### What to do
Set down exactly each line of the entries below, beginning at the one that contains "Sign up (316, 31)" and ending at the last, and no others.

### Stored dataset items
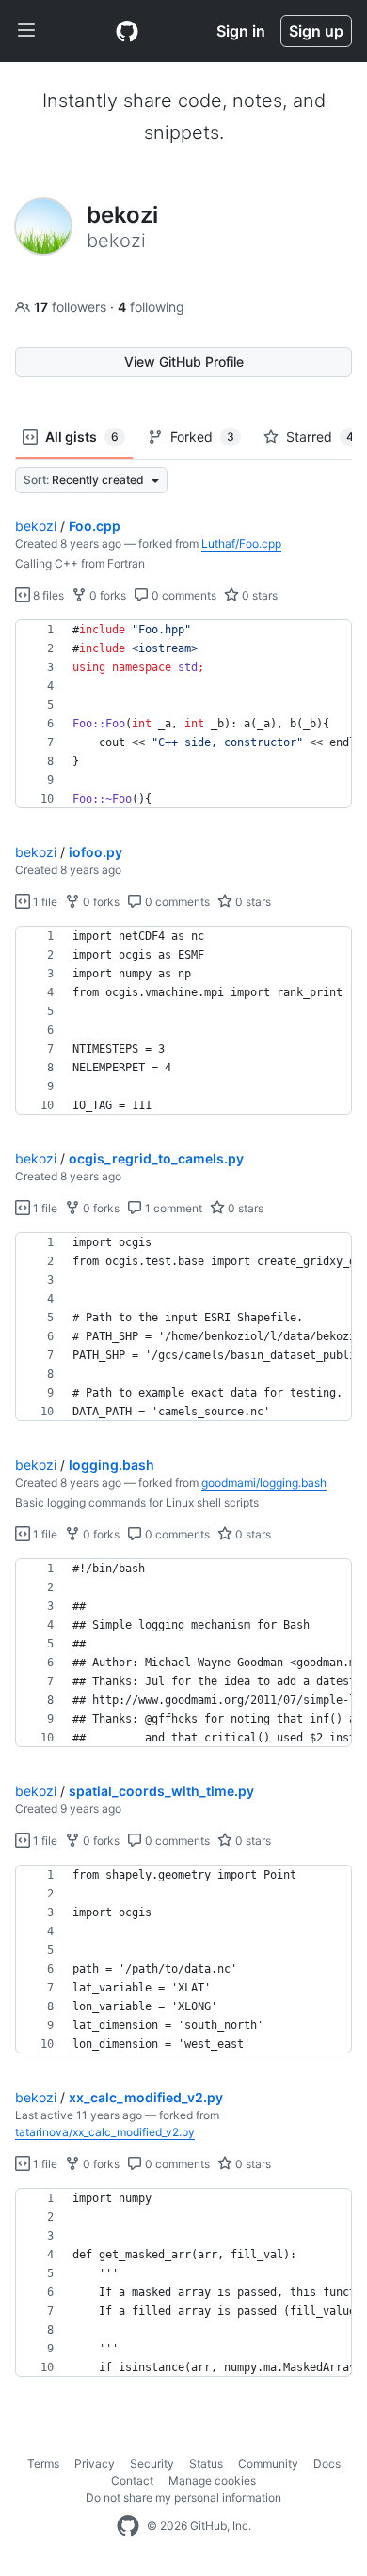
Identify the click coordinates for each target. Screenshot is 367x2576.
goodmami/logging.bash (264, 1482)
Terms (43, 2464)
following (151, 307)
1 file (43, 902)
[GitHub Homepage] (128, 2526)
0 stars (258, 595)
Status (206, 2464)
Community (268, 2464)
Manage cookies (212, 2481)
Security (152, 2464)
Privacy (94, 2464)
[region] (183, 714)
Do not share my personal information (183, 2497)
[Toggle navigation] (26, 31)
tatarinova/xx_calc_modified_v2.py (105, 2132)
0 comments (182, 595)
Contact (132, 2481)
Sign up (316, 31)
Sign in (240, 31)
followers (72, 307)
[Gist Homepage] (127, 31)
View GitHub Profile (184, 361)
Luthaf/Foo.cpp (241, 544)
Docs (327, 2464)
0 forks (106, 595)
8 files (47, 595)
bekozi (35, 526)
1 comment (172, 1208)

### Problem solution
Sign up (316, 31)
Sign in (240, 31)
followers (72, 307)
[Gist Homepage] (127, 31)
View GitHub Profile (184, 361)
Luthaf/Foo.cpp (241, 544)
Docs (327, 2464)
0 forks (106, 595)
8 files (47, 595)
bekozi (35, 526)
1 comment (172, 1208)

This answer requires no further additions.